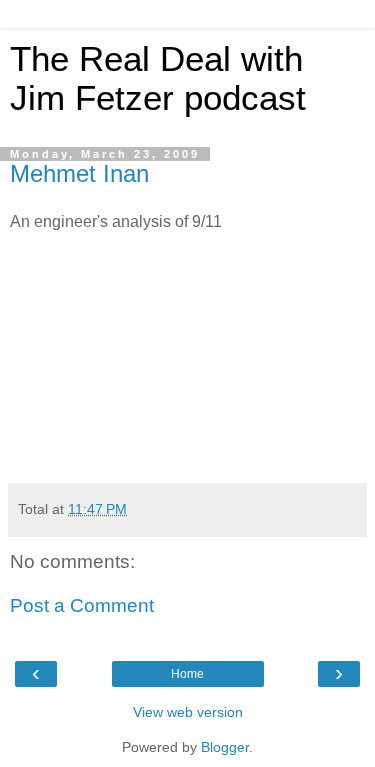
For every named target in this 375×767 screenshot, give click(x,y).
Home (187, 674)
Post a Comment (82, 605)
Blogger (225, 747)
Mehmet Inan (79, 173)
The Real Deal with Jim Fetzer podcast (158, 78)
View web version (188, 712)
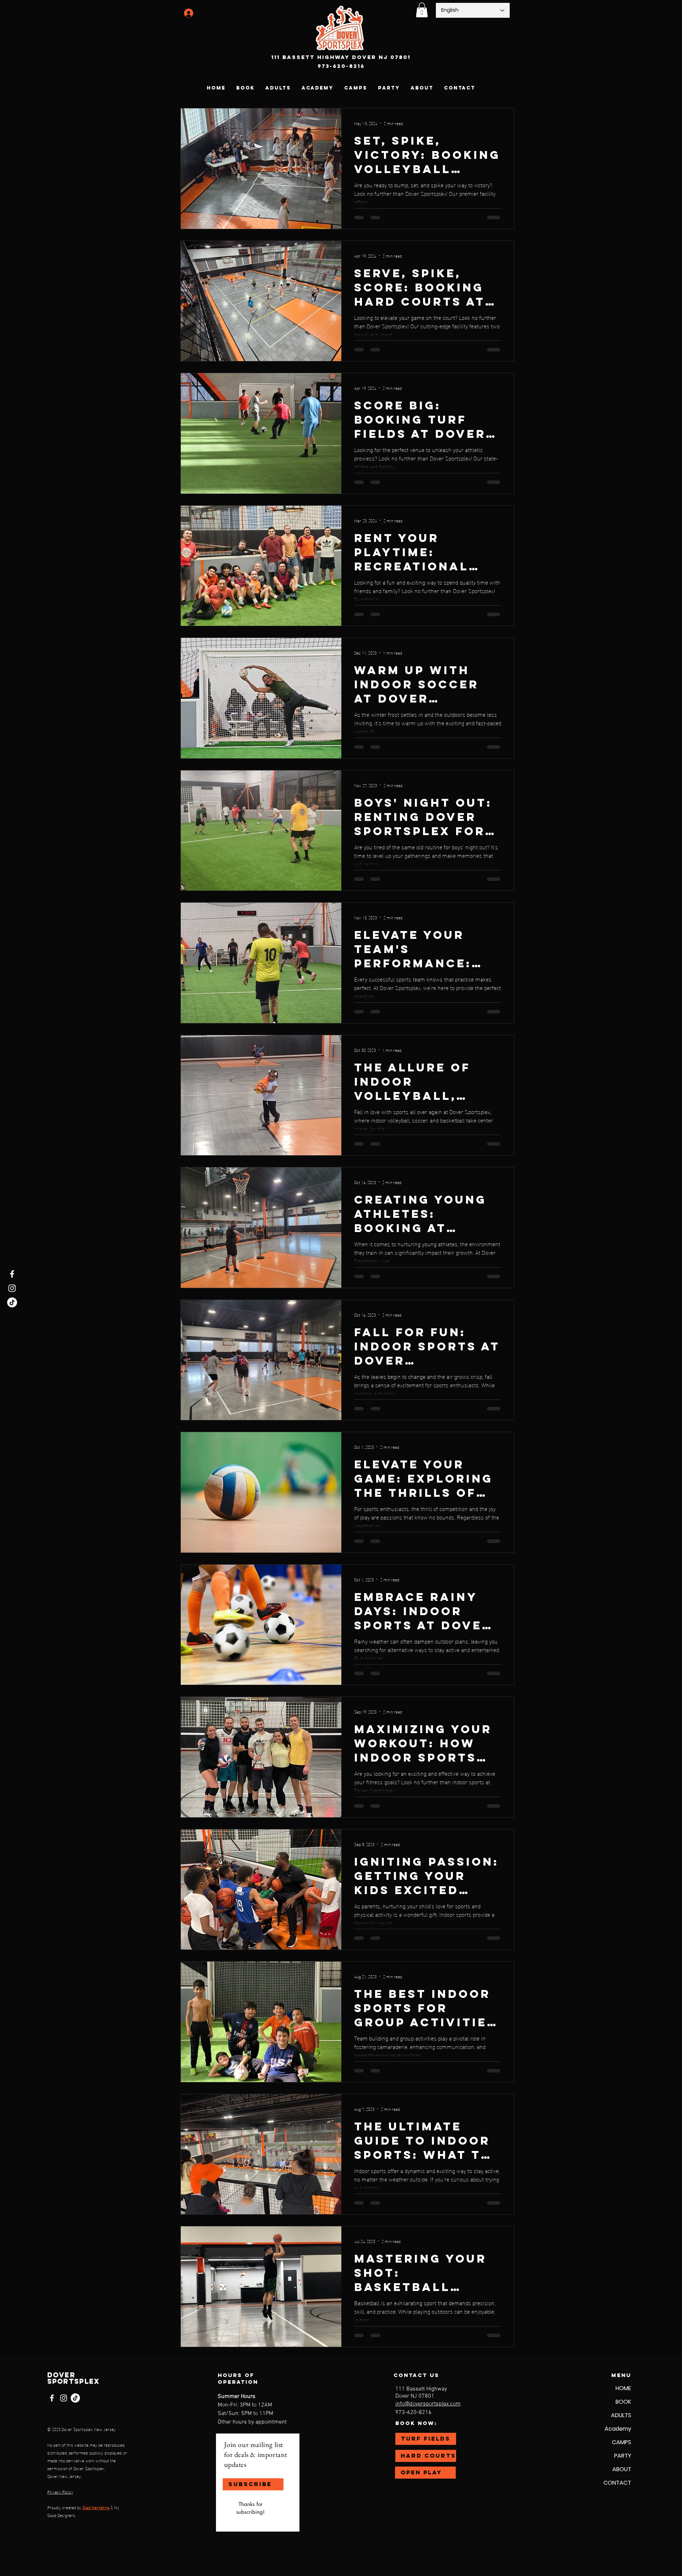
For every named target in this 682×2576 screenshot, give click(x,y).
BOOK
::::::::
Copy exactly the lines running from the line with "Blogger (225, 747)" to the final line of the listing, keeping both ends and dropping any picture.

* **Task answer**:
Blogger (225, 747)
Mehmet Inan (79, 173)
The Real Deal with Jim Fetzer podcast (158, 78)
View web version (188, 712)
For every named target in this 682×2576 screenshot, give click(x,y).
BOOK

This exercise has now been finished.